Short exercise: Render the data starting at the line that contains "Open the shield Home icon in sidebar" and ending at the line that contains "tap(735, 75)" as a Markdown table with the columns Row and Line, one row per line and blank lines omitted. Leave the pictures out of the table.

BEGIN Task material

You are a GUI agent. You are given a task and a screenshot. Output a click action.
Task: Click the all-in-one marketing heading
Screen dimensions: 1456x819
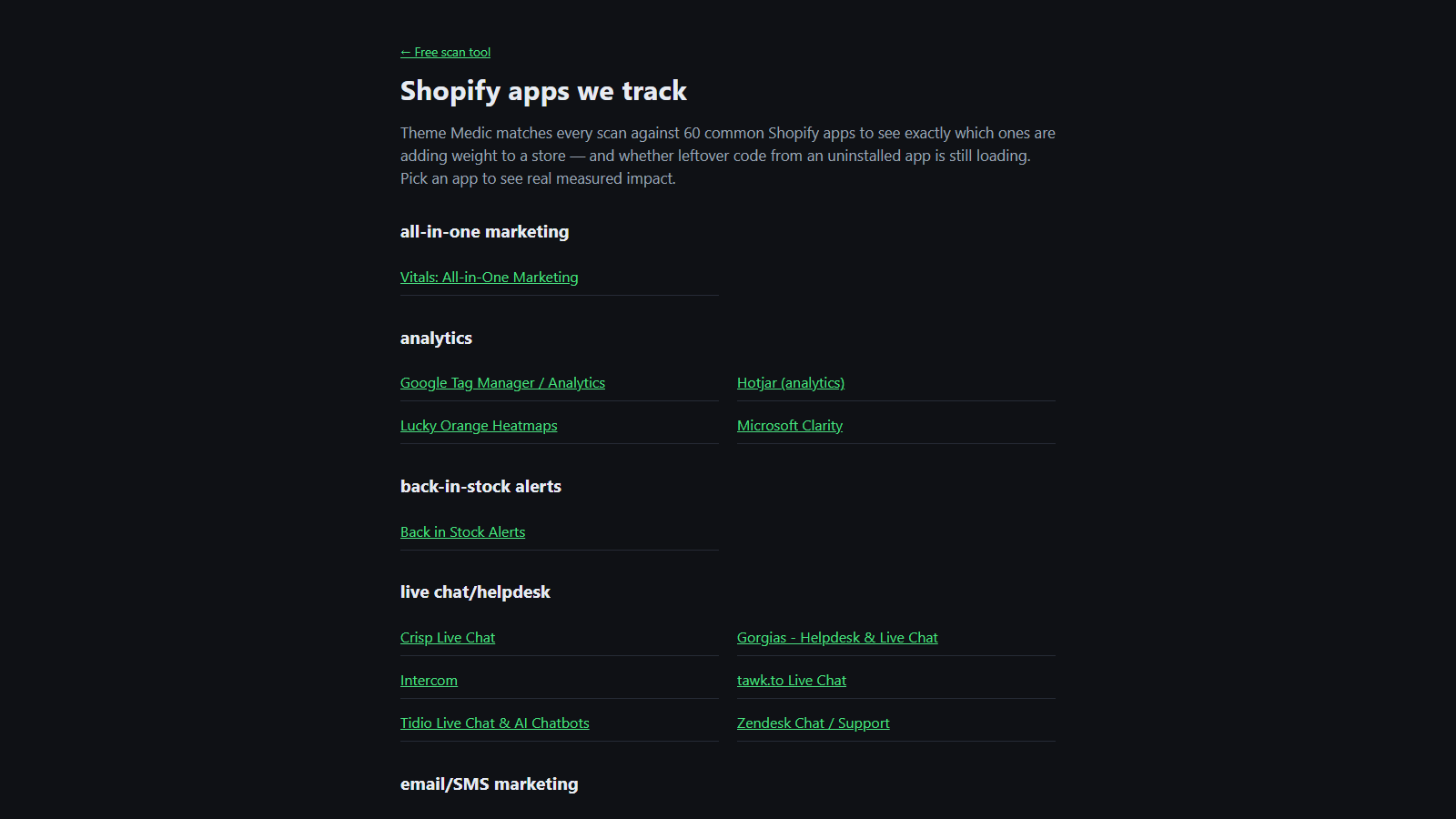tap(484, 232)
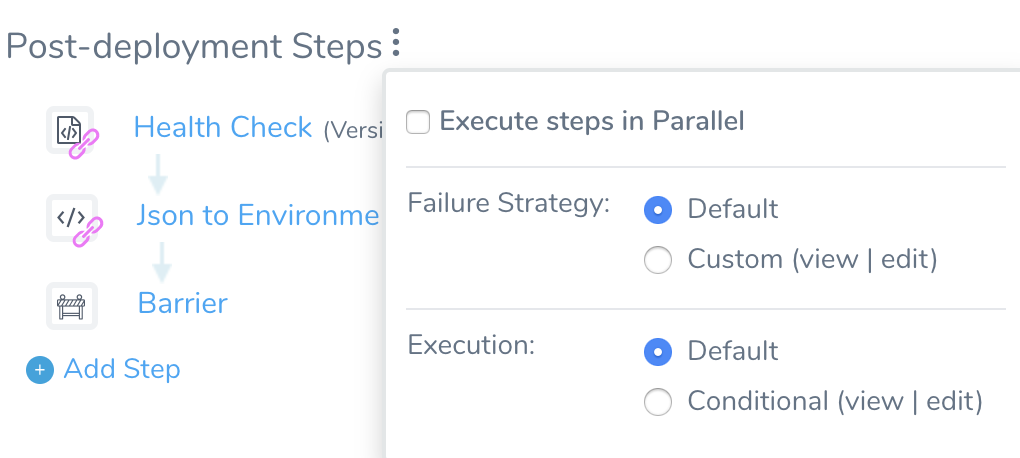This screenshot has width=1020, height=458.
Task: Open the Json to Environment step link
Action: tap(257, 215)
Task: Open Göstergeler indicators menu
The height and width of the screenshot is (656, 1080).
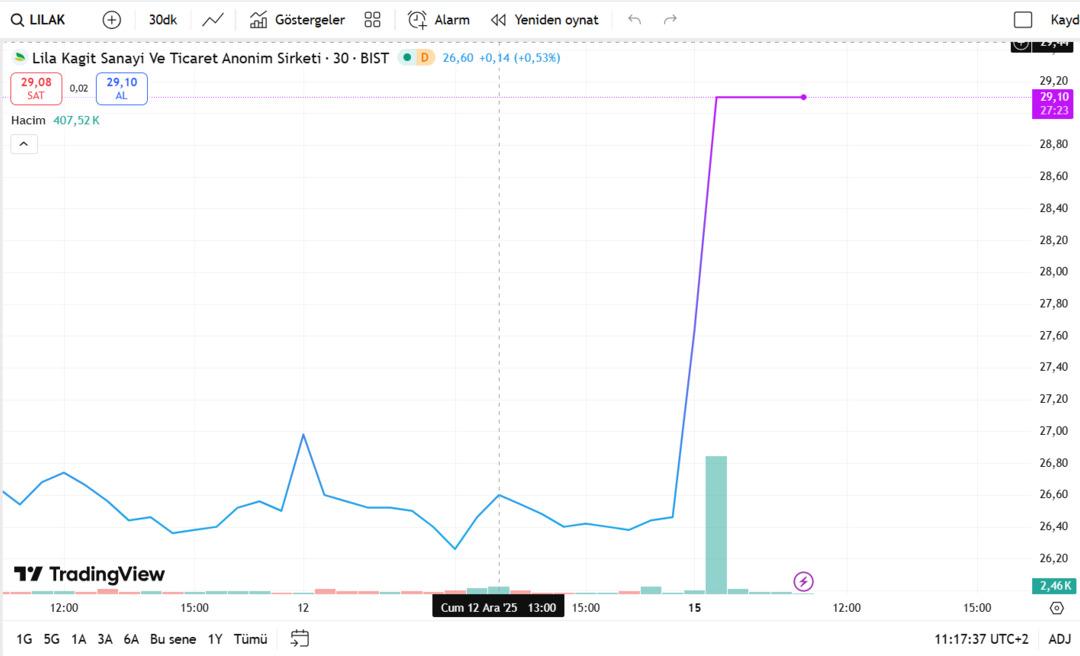Action: [297, 20]
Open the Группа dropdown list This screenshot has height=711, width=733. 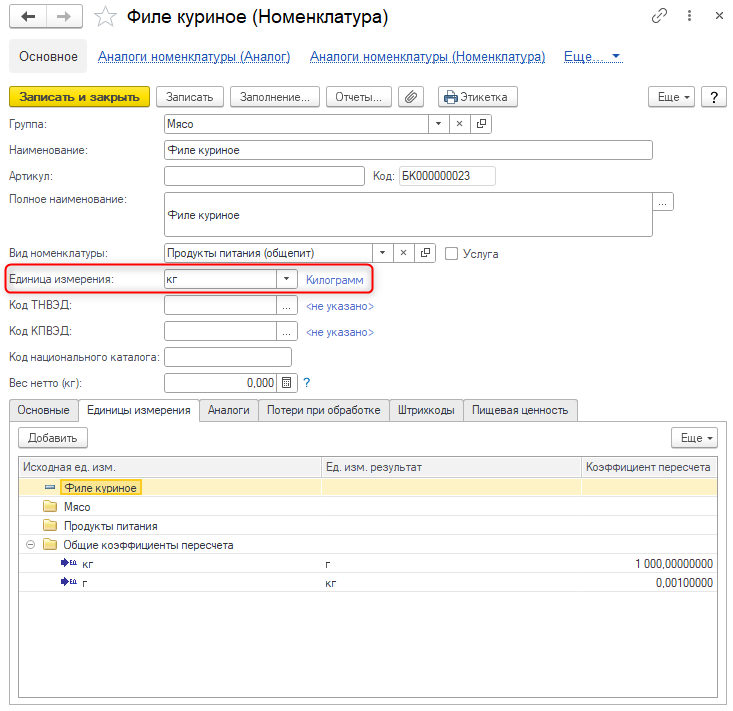click(438, 124)
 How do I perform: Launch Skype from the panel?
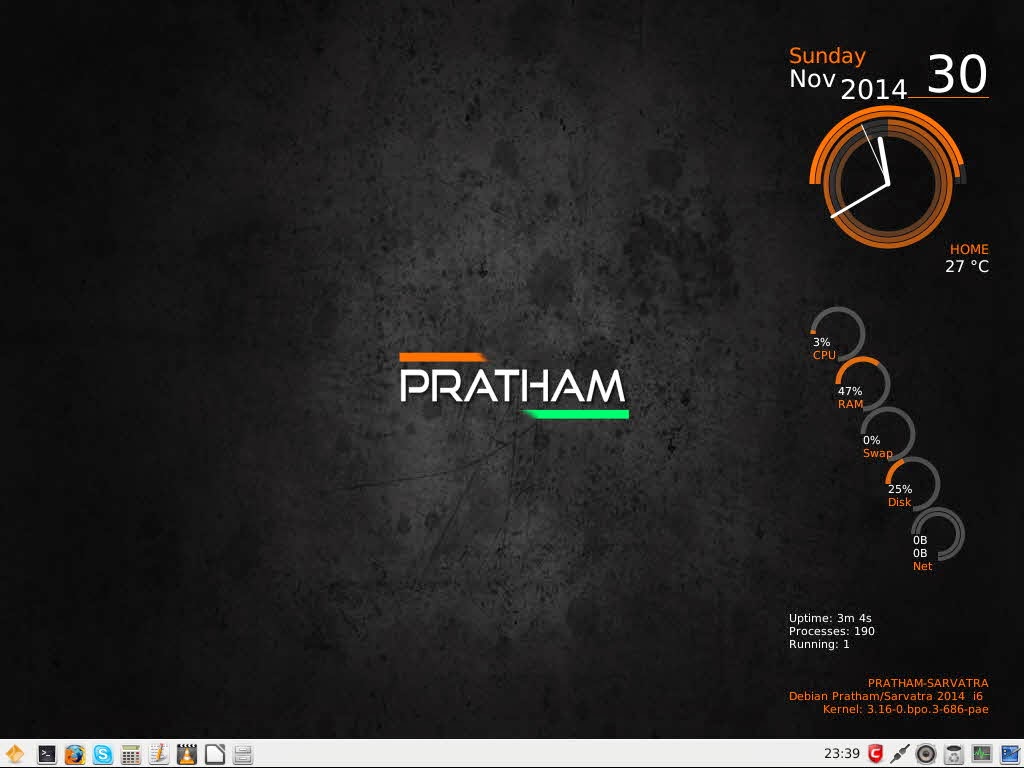pos(103,754)
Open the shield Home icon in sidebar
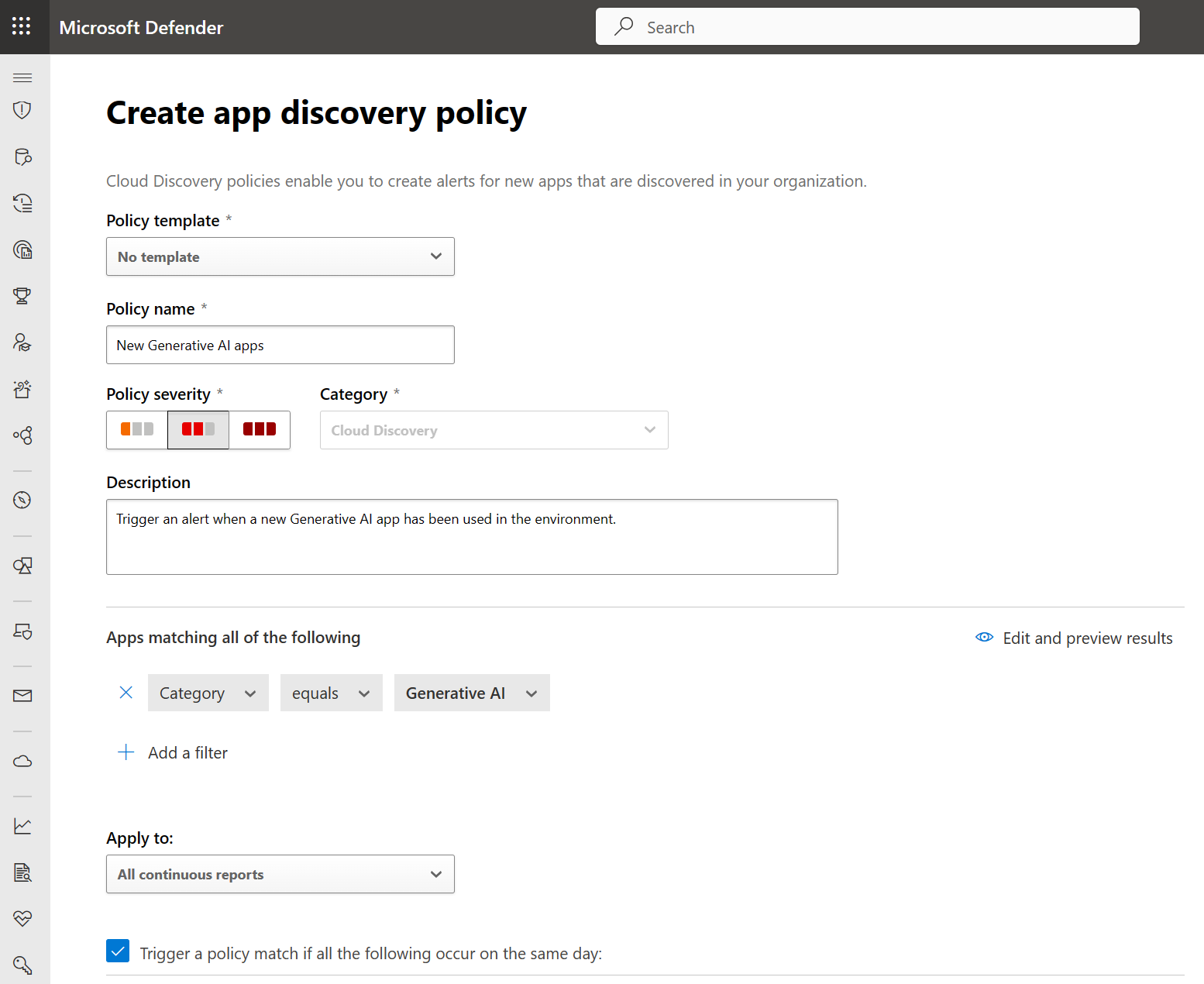The width and height of the screenshot is (1204, 984). (22, 110)
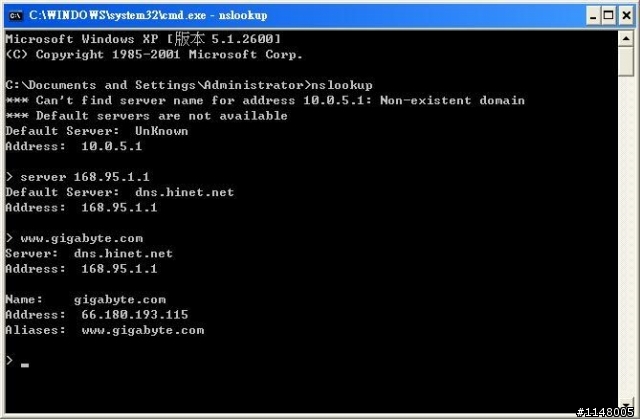This screenshot has width=640, height=420.
Task: Click the 'Default Server: UnKnown' line
Action: (x=97, y=131)
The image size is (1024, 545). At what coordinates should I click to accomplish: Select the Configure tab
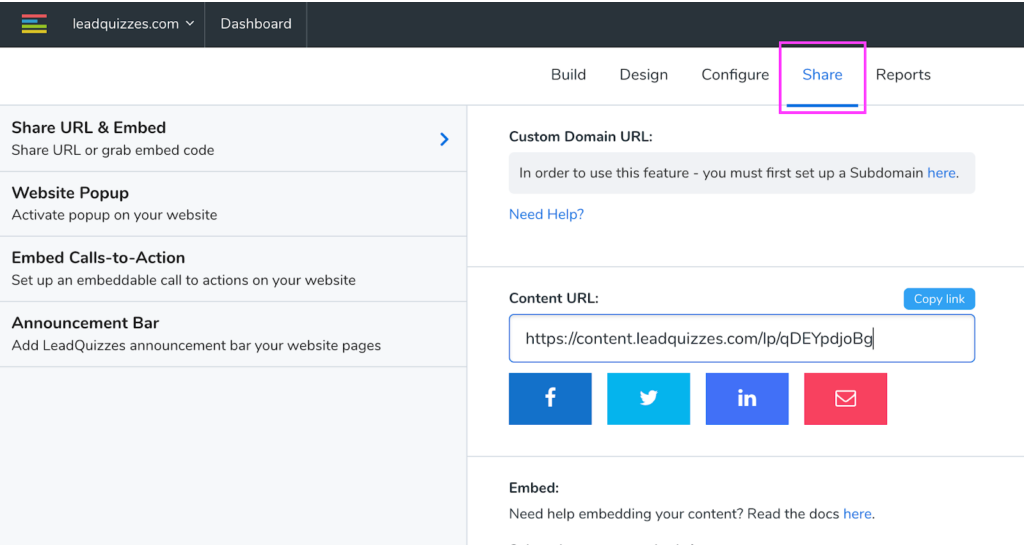tap(735, 75)
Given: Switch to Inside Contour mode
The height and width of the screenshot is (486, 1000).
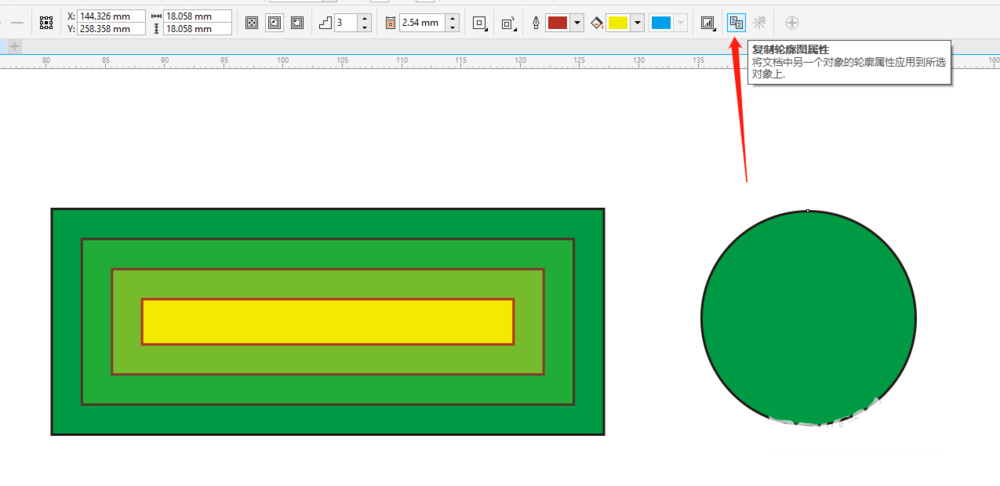Looking at the screenshot, I should coord(274,22).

END Task material

Full solution:
| Row | Line |
|---|---|
| 1 | Open the shield Home icon in sidebar |
| 2 | The width and height of the screenshot is (1204, 984). (22, 110) |
| 3 | This screenshot has width=640, height=420. |
| 4 | Task: Click the 'Default Server: UnKnown' line |
| 5 | Action: (x=97, y=131) |
| 6 | The image size is (1024, 545). At what coordinates should I click to accomplish: Select the Configure tab |
| 7 | tap(735, 75) |